Accurate age prediction from a single face image has many applications, such as healthcare screening, security checks, and customer analytics. While humans can guess age with moderate accuracy, a deep learning model can capture subtle features (skin texture, facial structure, hair loss, etc.) to provide more precise estimates. This project demonstrates the construction of a robust regression model using PyTorch.
Key components include:
- Data cleaning and bounding box checks
- A pretrained ResNet with augmentation
- Early stopping and learning rate scheduling
- Cross-validation for robust performance measurement
- Hyperparameter tuning with Ray Tune
The final pipeline achieves an RMSE of approximately 6.9 on a real-world dataset after filtering out outliers and low-quality samples.
The project uses the following datasets:
wiki_labels.csv
: Contains face images with labeled ages, detection confidences (face_score
), bounding boxes, etc.wiki_judge.csv
: A test set with unknown ages for scoring.
Goal: Train a model
The quality of the training data was critical to achieving our final performance. The cleaning pipeline applied the following steps:
-
Age Filtering:
Only samples with age between 1 and 100 were retained to remove unrealistic values (such as age 0 or extreme outliers). This ensures that the model learns from meaningful examples. -
Face Score Filtering:
The face score was converted to numeric and only samples with a face score of at least 1.0 were kept. This step removed 1,288 weak detections, ensuring the model trains on high-confidence face images. -
Multi-Face Handling:
Approximately 3,963 images with a detected second face were removed to avoid ambiguity.
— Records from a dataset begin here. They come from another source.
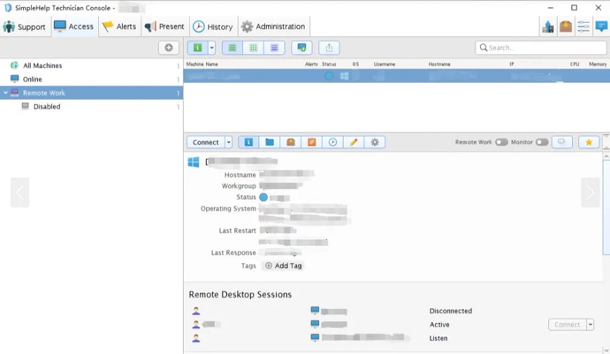Toggle the green info panel button
This screenshot has width=610, height=354.
[x=198, y=48]
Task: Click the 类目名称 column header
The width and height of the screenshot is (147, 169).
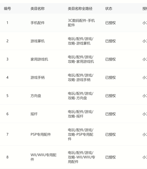Action: click(x=37, y=9)
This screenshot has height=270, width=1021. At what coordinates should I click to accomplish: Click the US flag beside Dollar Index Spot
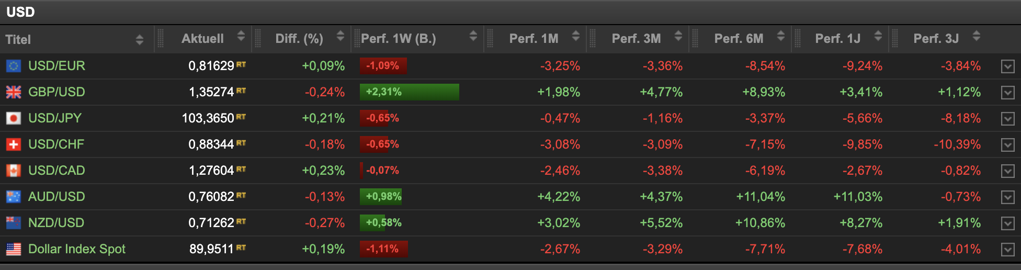point(14,249)
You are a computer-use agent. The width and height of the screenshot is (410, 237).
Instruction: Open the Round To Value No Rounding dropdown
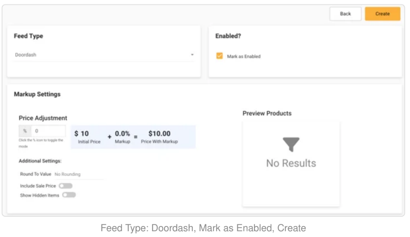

This step ensures that each sample contains a single face for accurate age prediction. -
Gender Balancing:
The dataset was pretty skewed, about 45,558 males vs. just 12,216 females. To mitigate any bias from this, partial oversampling of the minority class (females) was applied using a factor of approximately 1.8, thereby increasing the representation of females without fully equalizing the counts.
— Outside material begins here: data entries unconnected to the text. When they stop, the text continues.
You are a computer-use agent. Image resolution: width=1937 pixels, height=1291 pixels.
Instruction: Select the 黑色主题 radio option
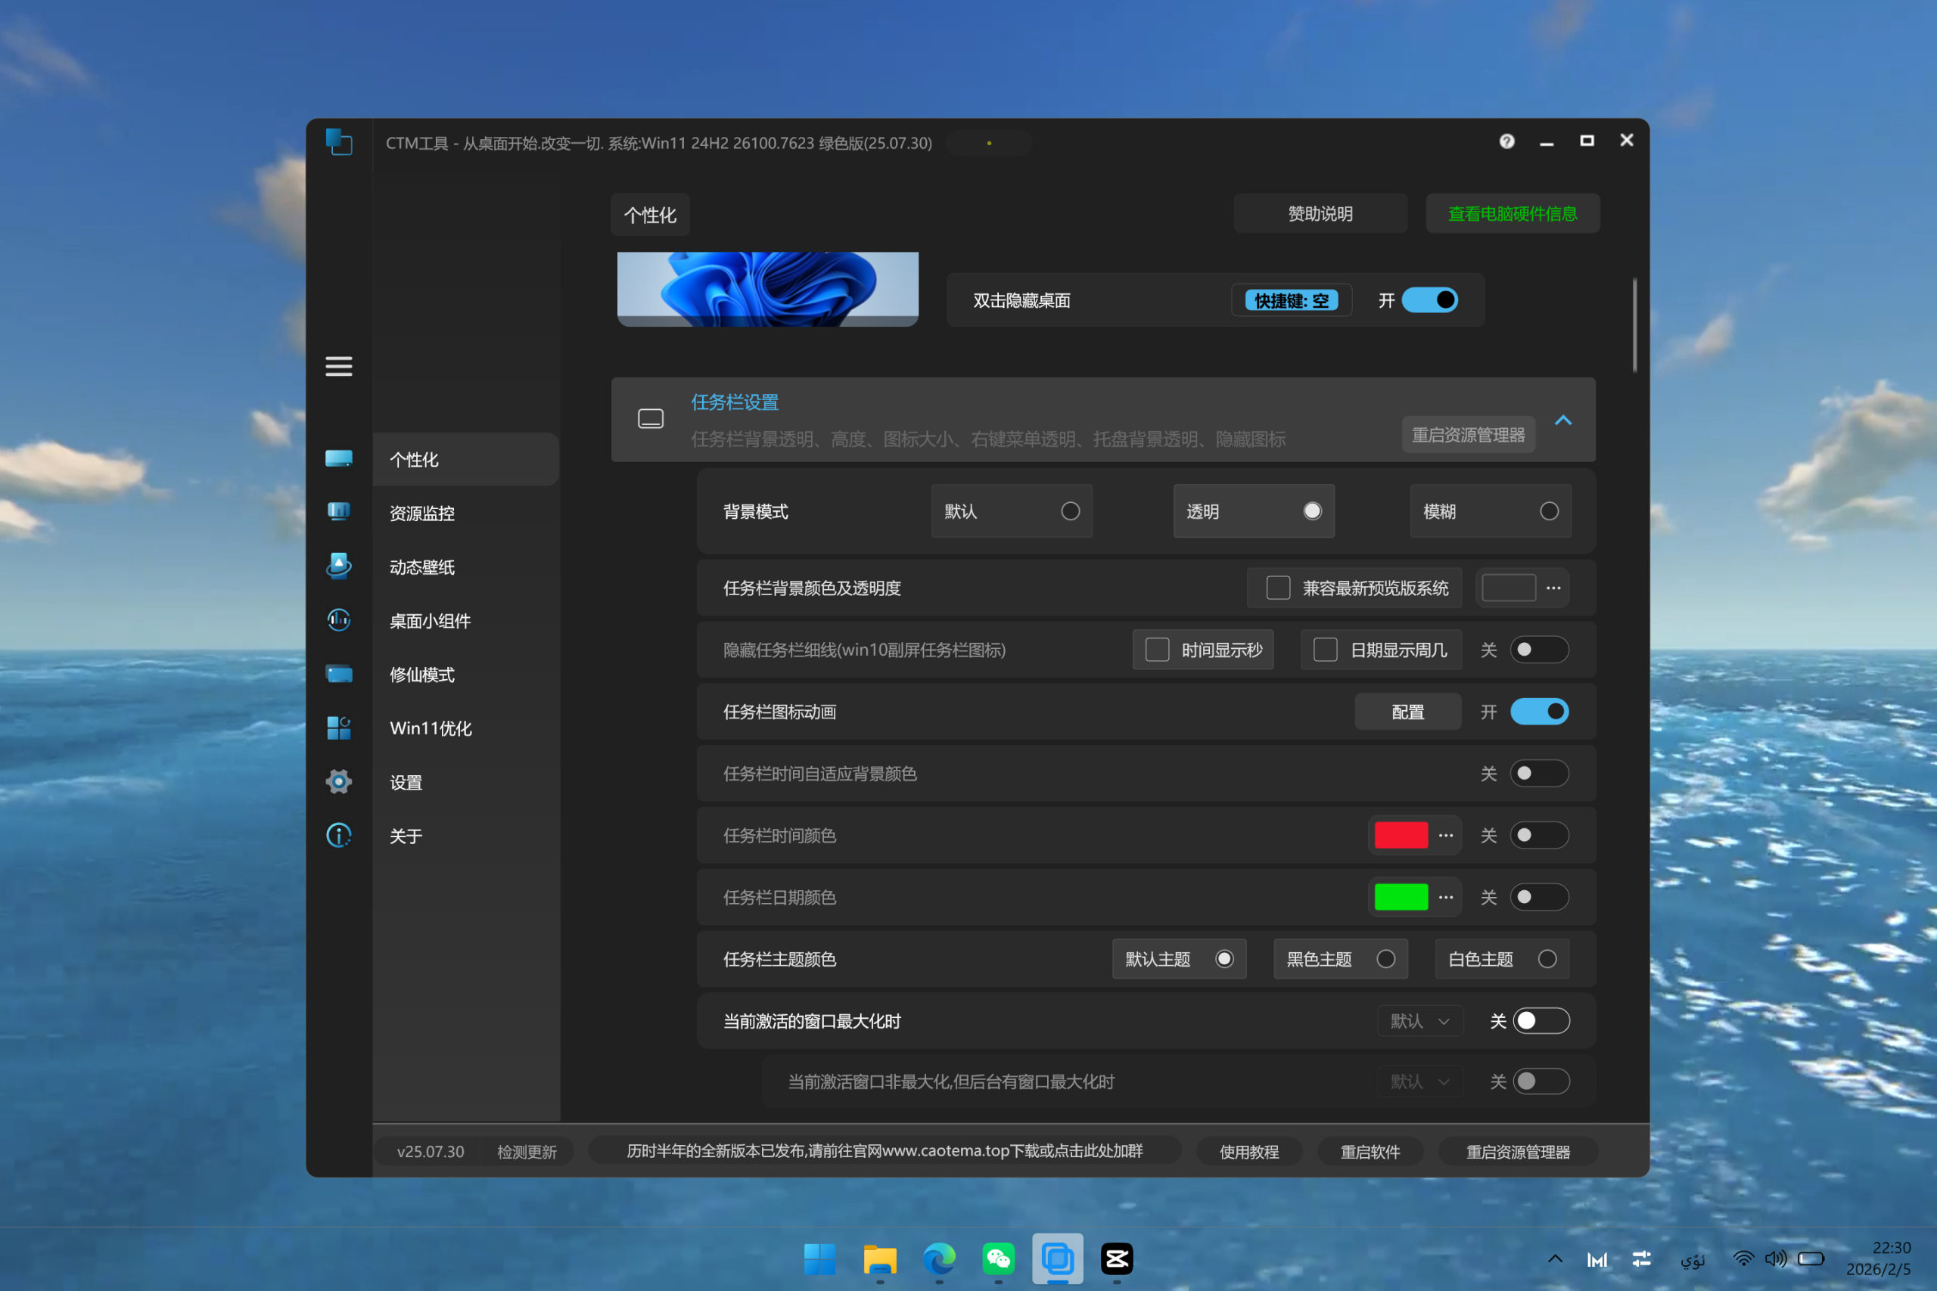[1385, 959]
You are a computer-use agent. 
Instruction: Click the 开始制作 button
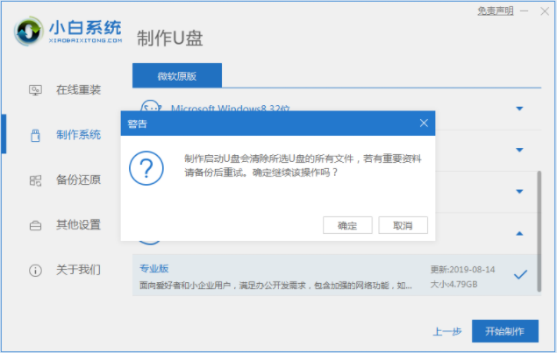(x=504, y=331)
After these adjustments, the final cleaned dataset contained approximately 49,278 images.
Code Snippet:
cleaned_df = clean_dataset(
csv_path="wiki_labels.csv",
output_csv_path="wiki_labels_clean.csv",
min_age=1,
max_age=100,
min_face_score=1.0,
do_balance_gender=True
)
cleaned_df = cleaned_df[cleaned_df["second_face_score"].isna()]
Dataset Visualizations:
The following images provide visual insights into the dataset after cleaning:
Dataset Statistics (Extracted from the Raw Data):
- Age:
- Count: 60,327
- Mean: 36.72
- Std: 21.25
- Min: 0
- Max: 791.79
- Gender Distribution:
- Males: 45,558
- Females: 12,216
- Face Score Analysis:
- Number of images with face score < 1.0: 1,288
- Second Face Detected:
- 3,963 images had a second detected face
These preprocessing steps, filtering by age and face score, removing ambiguous multi-face images, and balancing the gender distribution, were essential in cleaning the dataset, which in turn contributed to the final model performance.
In addition to the data cleaning, image augmentations help improve model robustness. Training transforms include random cropping, horizontal flipping, slight color jitter, and rotation to expose the model to varied image conditions. In contrast, validation/test transforms are deterministic, typically involving resize and normalization, to ensure consistent evaluation.
For the full implementation, see agepredict/utils/transforms.py.
The CNN consists of three convolutional layers followed by fully connected layers for regression.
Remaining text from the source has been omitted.